▶ [What the exercise asks] All that is wanted is a word-for-word copy of the data from its first line to the line containing "Given: Click the year 2023 row label", both included.

▶ [Extracted material]
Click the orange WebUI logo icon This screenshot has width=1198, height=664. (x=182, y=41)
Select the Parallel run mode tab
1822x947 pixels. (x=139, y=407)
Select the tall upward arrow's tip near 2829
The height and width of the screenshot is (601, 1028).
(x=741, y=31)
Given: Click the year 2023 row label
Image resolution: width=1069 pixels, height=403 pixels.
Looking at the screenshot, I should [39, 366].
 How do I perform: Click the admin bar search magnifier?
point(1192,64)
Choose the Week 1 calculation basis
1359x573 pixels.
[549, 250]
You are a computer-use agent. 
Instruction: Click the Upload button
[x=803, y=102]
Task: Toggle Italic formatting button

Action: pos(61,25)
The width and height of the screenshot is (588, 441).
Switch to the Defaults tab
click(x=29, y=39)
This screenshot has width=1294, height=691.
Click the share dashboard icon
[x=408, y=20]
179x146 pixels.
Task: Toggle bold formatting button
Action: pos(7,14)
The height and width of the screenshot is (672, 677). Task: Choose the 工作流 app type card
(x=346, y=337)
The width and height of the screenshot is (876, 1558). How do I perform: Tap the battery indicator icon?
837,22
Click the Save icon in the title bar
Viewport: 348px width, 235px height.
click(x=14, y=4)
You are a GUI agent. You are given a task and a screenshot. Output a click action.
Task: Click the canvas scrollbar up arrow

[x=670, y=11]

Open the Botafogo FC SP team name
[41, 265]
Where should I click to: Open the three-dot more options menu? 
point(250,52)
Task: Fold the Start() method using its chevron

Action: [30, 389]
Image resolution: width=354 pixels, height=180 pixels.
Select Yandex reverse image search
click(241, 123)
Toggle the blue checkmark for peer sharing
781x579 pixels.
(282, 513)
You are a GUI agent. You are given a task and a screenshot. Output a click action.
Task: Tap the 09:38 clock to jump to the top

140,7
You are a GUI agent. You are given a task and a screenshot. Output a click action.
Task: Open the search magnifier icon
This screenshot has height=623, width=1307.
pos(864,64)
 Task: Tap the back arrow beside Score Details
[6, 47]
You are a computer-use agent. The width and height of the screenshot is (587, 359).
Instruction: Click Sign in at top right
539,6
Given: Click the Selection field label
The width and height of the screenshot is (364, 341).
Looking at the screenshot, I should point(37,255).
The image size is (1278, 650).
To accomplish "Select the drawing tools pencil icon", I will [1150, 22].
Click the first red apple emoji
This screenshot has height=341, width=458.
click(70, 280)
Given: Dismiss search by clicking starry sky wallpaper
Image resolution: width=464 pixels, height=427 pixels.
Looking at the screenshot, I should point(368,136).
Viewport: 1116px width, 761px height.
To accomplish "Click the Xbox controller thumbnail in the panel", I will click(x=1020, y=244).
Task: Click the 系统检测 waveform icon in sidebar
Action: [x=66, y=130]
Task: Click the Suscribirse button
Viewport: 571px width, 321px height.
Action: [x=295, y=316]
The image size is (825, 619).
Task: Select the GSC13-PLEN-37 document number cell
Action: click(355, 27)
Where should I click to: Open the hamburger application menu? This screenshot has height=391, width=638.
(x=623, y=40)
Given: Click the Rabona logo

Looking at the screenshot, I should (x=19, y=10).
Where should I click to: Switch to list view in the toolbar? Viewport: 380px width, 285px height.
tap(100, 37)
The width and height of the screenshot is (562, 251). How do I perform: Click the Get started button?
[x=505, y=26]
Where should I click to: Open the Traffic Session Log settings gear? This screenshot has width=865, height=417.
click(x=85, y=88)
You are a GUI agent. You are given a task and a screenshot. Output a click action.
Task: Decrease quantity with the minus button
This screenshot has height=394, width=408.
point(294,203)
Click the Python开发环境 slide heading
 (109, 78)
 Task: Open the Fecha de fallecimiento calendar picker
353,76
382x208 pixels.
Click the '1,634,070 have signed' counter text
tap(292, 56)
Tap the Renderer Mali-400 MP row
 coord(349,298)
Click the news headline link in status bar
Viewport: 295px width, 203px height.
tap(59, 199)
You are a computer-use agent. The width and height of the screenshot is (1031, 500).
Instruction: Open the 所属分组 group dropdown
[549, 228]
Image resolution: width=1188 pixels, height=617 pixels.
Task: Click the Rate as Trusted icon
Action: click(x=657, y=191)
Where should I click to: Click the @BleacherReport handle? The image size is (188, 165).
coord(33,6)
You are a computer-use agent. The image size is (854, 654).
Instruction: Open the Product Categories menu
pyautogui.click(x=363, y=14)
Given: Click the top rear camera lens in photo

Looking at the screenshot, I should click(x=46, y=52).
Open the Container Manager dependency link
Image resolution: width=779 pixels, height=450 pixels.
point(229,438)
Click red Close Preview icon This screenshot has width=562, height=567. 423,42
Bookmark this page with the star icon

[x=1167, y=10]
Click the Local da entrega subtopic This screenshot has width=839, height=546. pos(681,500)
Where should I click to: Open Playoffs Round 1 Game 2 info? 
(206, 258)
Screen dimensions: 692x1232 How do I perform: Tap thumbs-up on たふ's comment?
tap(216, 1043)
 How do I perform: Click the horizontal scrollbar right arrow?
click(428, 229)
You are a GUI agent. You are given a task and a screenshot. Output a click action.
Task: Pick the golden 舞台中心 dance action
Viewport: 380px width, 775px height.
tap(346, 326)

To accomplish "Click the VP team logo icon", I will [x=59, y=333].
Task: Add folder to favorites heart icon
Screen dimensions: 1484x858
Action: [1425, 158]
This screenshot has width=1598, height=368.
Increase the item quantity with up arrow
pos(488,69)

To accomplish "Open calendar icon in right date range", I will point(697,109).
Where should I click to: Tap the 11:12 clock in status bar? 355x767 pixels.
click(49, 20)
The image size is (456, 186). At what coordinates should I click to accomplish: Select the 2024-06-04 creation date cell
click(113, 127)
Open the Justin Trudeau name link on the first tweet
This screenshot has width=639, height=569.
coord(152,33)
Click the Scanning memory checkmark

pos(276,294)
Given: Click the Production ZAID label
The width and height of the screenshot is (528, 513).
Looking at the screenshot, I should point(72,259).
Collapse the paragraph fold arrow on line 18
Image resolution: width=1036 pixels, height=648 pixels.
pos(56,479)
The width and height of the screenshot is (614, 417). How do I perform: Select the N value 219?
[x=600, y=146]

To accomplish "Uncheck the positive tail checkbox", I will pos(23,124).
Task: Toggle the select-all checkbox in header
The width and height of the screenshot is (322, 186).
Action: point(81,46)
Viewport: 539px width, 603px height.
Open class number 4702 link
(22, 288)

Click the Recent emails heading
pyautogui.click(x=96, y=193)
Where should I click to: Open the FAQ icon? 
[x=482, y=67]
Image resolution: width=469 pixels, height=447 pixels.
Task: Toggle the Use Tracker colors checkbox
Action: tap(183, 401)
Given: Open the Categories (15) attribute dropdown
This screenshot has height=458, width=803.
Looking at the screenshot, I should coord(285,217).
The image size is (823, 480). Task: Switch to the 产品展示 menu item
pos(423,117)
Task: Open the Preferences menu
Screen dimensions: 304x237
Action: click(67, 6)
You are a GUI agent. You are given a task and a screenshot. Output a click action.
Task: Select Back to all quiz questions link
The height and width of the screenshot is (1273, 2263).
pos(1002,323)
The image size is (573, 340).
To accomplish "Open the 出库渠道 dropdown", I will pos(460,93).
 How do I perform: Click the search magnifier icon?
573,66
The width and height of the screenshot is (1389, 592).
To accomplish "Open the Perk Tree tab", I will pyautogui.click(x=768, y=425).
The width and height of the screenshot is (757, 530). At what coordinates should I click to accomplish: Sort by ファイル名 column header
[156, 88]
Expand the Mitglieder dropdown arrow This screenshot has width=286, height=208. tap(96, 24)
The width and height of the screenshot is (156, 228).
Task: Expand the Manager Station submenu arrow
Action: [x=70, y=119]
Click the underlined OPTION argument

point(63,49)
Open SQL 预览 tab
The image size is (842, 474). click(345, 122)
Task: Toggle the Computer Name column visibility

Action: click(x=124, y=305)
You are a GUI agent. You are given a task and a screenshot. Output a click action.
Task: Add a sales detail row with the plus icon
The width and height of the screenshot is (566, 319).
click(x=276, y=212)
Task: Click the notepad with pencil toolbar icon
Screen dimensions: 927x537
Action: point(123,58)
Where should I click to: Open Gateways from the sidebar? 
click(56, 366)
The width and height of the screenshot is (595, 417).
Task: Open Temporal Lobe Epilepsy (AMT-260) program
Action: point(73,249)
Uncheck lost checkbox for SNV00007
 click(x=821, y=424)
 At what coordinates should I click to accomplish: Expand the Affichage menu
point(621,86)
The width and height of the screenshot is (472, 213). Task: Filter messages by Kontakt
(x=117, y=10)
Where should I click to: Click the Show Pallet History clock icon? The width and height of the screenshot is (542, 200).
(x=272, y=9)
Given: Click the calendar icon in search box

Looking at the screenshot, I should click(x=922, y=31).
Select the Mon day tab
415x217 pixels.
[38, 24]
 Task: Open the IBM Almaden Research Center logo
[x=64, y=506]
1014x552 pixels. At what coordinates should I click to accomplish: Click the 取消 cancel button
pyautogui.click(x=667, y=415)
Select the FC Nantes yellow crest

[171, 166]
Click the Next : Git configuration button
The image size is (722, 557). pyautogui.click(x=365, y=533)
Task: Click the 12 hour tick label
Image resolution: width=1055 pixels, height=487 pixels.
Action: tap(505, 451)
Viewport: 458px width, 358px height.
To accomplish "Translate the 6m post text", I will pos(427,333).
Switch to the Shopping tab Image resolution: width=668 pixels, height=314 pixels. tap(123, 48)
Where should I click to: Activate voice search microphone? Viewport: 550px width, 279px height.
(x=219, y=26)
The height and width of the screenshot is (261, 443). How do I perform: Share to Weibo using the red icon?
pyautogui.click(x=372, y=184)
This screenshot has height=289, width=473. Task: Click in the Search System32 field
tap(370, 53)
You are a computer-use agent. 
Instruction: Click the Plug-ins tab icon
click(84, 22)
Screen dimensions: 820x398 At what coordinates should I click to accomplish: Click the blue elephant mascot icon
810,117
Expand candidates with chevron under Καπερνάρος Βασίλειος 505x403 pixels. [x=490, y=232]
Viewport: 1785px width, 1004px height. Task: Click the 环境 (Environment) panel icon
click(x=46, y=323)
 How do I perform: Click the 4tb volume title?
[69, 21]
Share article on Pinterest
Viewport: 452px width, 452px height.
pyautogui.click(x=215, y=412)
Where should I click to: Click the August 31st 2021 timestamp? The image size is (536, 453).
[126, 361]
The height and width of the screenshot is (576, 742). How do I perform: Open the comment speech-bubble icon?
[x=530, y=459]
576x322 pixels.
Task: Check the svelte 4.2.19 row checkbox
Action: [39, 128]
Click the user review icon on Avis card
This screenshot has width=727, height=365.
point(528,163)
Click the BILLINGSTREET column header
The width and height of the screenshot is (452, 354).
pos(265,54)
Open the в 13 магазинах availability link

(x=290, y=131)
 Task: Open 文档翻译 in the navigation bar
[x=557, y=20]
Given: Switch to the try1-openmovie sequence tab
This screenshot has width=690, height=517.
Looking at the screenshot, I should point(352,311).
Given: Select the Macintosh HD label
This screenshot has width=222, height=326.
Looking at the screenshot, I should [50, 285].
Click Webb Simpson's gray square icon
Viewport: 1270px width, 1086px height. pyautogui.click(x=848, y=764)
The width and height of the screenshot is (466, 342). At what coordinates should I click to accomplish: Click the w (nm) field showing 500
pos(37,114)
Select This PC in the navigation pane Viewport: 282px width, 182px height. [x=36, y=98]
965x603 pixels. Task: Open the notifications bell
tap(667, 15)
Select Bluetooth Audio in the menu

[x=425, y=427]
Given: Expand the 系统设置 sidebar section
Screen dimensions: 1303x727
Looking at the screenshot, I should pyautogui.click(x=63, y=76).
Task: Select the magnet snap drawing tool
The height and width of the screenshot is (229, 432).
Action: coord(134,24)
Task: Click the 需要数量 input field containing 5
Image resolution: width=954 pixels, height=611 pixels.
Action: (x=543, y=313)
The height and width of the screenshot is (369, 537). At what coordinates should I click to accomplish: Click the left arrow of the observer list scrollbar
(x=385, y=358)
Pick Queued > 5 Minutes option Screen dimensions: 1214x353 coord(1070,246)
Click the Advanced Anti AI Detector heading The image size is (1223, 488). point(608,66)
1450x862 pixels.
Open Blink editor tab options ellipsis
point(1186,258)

▶ [Exercise response]
Click the orange WebUI logo icon This screenshot has width=1198, height=664. (x=182, y=41)
Select the Parallel run mode tab
1822x947 pixels. (x=139, y=407)
Select the tall upward arrow's tip near 2829
The height and width of the screenshot is (601, 1028).
(x=741, y=31)
Given: Click the year 2023 row label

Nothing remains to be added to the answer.